▶ _REQUIREMENT A_
From the email about Social Credit, return the passage starting with "At 12:44 AM" and going on through "to the financial)", copied word for word.
▶ _REQUIREMENT B_
In the email about Social Credit, how early did Major Clifford Hugh Douglas begin dealing with these problems?

▶ _DOCUMENT SECTION_
At 12:44 AM 10/24/2002 -0600, Wallace M. Klinck wrote:
>Attention: John Medaille, Dan Parker and others.
>
>Thank you, John, for your interesting e-mail message. I attach some
>documents re Social Credit for your perusal.
>Says's law becomes increasingly invalid with the introduction of capital
>relative to labor under the existing system of banking (money being issued
>essentially only for production and never for consumption, except for
>escalating consumer debt which must be recovered from future production
>which is the same thing). This transfers costs from an earlier cycle of
>production as a charge against a future cycle with which it has nothing to
>do realistically. The physical (as opposed to the financial)
I've heard this serveral times. Could you distinguish for me "physical" vs.
"financial" costs.
>cost of production is fully met when that production is completed and
>ready for use. Fortunately, the defect in financial accountancy which
>leads to an exponential deficiency of purchasing-power relative to
>financial cost provides the the opportunity to address the problem. The
>issue is the ownership of credit, the charging of interest on money
>created as debt and fundamentally the premature cancellation of
>purchasing-power in respect of repayment of capital loans (the
>reinvestment of saving creates new costs without creating new
>purchasing-power and creates a deficiency in a similar matter). The
>consumer is charged, rightly, with capital depreciation but wrongly not
>credited with capital appreciation. Major Clifford Hugh Douglas dealt
>with all these problems beginning as early as 1918. We should be
>concerned not about a just wage but about providing sufficiency of income
>via a Just Price (jus pretium) a modern interpretation upon which Douglas
>based his analysis and prescriptions--a concept upon which the Church has
>a locus standi. A number of Catholic thinkers were apprised of Douglas's
>"Social Credit" and were strong supporters.

▶ _ITEMS_
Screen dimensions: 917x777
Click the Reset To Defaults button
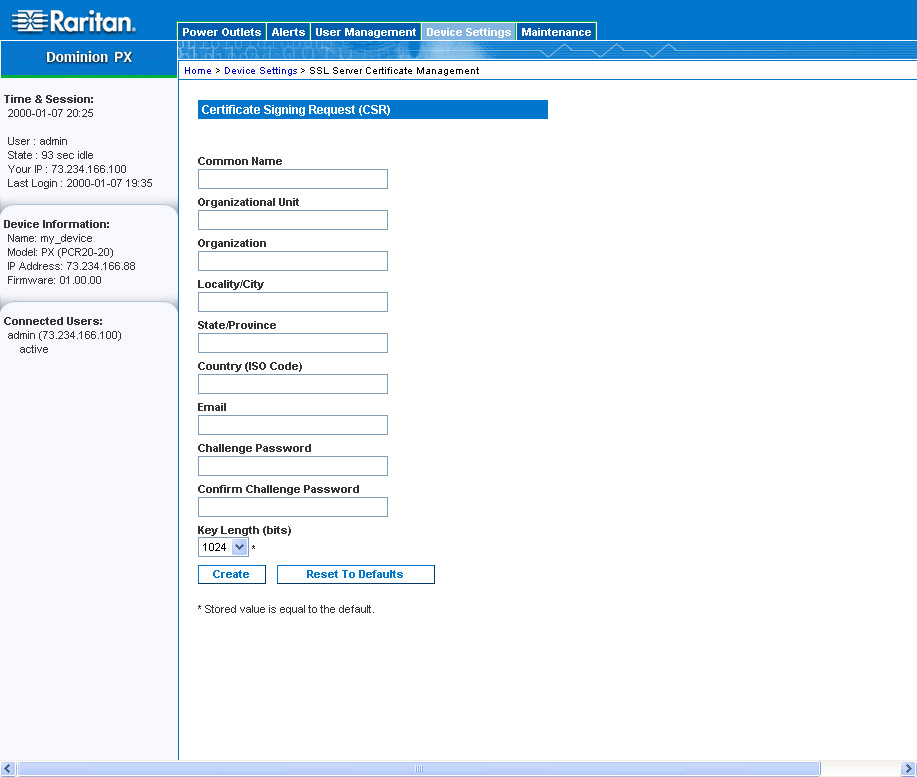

==

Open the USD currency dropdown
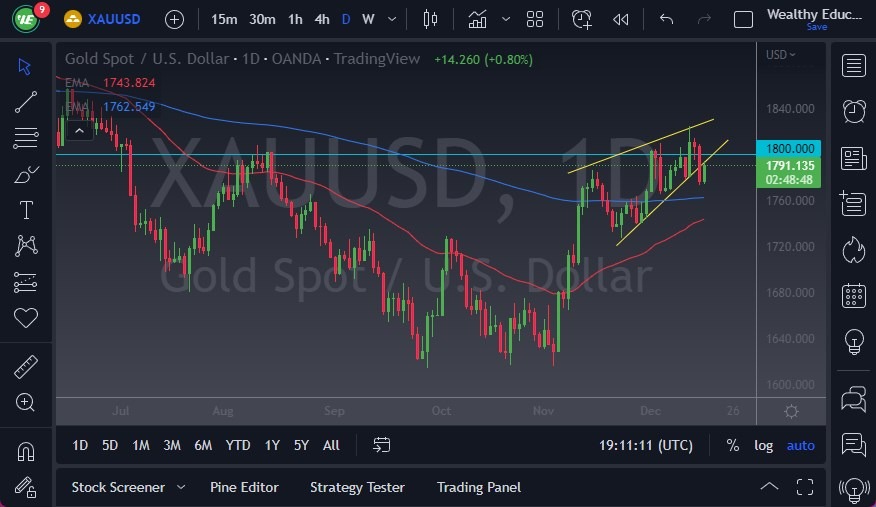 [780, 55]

▶ _EXPECTED OUTPUT A_
At 12:44 AM 10/24/2002 -0600, Wallace M. Klinck wrote:
>Attention: John Medaille, Dan Parker and others.
>
>Thank you, John, for your interesting e-mail message. I attach some
>documents re Social Credit for your perusal.
>Says's law becomes increasingly invalid with the introduction of capital
>relative to labor under the existing system of banking (money being issued
>essentially only for production and never for consumption, except for
>escalating consumer debt which must be recovered from future production
>which is the same thing). This transfers costs from an earlier cycle of
>production as a charge against a future cycle with which it has nothing to
>do realistically. The physical (as opposed to the financial)

▶ _EXPECTED OUTPUT B_
As early as 1918.